Apricot Tart
Prep time
Cook time
Total time
This simple and elegant tart has a sweet crust, pastry cream filling, and beautiful fan of fresh apricots.
Serves: 10 servings
  • !For the tart crust:
  • 1 ½ cups all-purpose flour
  • ½ cup powdered sugar
  • ¼ teaspoon salt
  • 9 tablespoons very cold unsalted butter, cut into small pieces
  • 1 large egg yolk
For the pastry cream:
  • 2 cups whole milk
  • 6 egg yolks
  • ½ cup sugar
  • ⅓ cornstarch
  • 1 ½ teaspoon vanilla extract
  • 3 ½ tablespoons unsalted butter, cut into small pieces and at room temperature
  • 4-5 apricots, sliced thinly
  • Powdered sugar for garnish
  1. Butter a tart pan and set aside.
  2. Put the flour, sugar and salt in a food processor. Pulse to combine. Scatter the butter pieces overthe top and pulse until the butter is coarsley cut in. Stir the yolk in a small bowl, then add it a little at a time, pulsing after each addition.
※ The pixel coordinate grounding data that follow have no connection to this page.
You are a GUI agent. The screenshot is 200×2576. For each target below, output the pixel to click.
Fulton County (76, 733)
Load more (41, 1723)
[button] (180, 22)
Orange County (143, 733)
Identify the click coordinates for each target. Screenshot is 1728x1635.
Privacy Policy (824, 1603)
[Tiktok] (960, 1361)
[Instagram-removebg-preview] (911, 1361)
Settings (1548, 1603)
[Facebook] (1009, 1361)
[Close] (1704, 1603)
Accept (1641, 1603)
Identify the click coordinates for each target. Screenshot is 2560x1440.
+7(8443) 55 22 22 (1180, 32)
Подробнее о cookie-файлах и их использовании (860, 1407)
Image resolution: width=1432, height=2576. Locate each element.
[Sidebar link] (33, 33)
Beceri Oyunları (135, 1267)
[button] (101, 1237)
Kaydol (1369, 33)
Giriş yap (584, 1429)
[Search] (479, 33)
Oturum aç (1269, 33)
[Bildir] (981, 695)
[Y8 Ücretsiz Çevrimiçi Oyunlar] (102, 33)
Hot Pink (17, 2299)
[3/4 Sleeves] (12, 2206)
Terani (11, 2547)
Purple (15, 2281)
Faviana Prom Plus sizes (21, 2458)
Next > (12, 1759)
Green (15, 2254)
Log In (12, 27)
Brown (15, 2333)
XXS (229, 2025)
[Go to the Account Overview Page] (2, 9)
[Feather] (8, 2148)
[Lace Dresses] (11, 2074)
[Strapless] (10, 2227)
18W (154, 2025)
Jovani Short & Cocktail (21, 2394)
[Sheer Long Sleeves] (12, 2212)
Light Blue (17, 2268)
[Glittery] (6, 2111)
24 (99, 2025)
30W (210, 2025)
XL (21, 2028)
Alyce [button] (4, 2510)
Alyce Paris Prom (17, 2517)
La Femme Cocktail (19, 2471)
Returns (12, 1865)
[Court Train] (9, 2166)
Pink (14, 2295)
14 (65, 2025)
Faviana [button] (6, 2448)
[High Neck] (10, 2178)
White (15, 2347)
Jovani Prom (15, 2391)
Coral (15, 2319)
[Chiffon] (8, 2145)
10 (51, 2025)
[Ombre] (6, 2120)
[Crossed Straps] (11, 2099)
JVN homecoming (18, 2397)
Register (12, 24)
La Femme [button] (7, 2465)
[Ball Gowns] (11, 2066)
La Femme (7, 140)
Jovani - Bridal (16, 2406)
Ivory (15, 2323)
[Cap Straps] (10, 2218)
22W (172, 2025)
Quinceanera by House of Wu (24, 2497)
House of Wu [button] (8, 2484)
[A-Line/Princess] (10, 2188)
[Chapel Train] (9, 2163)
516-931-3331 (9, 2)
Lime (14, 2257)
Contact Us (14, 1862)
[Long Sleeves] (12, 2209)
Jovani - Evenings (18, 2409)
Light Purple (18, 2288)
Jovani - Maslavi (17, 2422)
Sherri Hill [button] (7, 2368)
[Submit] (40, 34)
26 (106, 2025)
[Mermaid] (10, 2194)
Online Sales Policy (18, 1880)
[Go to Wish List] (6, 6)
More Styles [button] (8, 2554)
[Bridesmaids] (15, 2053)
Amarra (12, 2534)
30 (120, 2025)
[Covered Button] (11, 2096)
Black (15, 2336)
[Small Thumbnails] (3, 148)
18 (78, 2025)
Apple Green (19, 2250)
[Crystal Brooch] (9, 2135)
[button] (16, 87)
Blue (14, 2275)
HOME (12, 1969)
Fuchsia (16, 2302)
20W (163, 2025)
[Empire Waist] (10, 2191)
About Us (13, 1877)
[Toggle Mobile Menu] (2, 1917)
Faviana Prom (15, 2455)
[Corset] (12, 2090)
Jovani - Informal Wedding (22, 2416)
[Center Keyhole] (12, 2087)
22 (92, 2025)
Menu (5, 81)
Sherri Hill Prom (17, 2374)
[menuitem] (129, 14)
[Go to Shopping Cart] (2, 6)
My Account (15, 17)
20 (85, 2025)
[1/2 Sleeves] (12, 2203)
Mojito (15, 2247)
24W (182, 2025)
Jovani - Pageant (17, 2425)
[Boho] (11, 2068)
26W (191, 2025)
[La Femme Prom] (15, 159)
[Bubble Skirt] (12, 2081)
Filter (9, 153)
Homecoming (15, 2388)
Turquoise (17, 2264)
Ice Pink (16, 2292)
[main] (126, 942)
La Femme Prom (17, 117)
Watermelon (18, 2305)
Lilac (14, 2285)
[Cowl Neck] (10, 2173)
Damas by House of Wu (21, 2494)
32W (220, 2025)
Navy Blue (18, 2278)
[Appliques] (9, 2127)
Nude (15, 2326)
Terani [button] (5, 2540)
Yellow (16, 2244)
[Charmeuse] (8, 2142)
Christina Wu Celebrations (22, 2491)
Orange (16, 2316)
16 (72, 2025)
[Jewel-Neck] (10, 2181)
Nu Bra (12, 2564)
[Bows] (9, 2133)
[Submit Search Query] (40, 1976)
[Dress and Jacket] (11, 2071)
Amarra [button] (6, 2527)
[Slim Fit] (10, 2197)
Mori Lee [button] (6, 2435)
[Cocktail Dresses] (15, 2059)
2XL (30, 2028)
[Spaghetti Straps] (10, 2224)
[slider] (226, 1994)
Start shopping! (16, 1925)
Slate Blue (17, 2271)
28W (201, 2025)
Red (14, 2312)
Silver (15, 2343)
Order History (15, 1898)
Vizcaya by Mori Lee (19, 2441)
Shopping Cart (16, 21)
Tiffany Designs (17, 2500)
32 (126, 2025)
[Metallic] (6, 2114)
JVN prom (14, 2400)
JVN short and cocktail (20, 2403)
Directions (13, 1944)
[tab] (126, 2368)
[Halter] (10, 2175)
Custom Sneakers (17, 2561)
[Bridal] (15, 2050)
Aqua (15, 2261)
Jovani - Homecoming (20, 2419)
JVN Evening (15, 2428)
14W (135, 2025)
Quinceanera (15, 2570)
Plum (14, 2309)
  3. Once the egg is added, pulse for 10 seconds at a time until the dough forms clumps and curds.
  4. Turn the dough out onto a work surface and knead it very lightly just to make sure all the crumbs are incorporated.
  5. Gently press the tart dough into the prepared pan, making sure to get evenly up the sides. Freeze for at least 30 minutes before baking.
  6. Preheat the oven to 375°F. Butter the shiny side of a piece of aluminum foil and press it down on top of the crust. Bake the crust for 25 minutes, remove the foil, and bake another 8 minutes, until the crust is golden brown. Allow the crust to cool completely.
  7. Bring the milk to a boil. In the meantime, place the egg yolks, sugar and cornstarch in a medium saucepan and whisk them together. Pour ¼ cup of the milk into the egg mixture and whisk continuously, then slowly pour in the rest of the milk, still whisking the entire time. Put the saucepan over medium heat and, whisking continuously, bring the mixture to a boil. Cook for 1 to 2 minutes more, still whisking, until the mixture is thickened. Remove from the heat, then whisk in the vanilla. Let the mixture sit for 5 minutes, then add in the butter pieces. Pour the pastry cream into a bowl, fit plastic wrap tightly over the mixture so that it is airtight, and chill in the refrigerator until cold.
  8. When ready to assemble the tart, spread the pastry cream evenly into the crust. Arrange the apricot slices over the top, sprinkle with powdered sugar, and serve.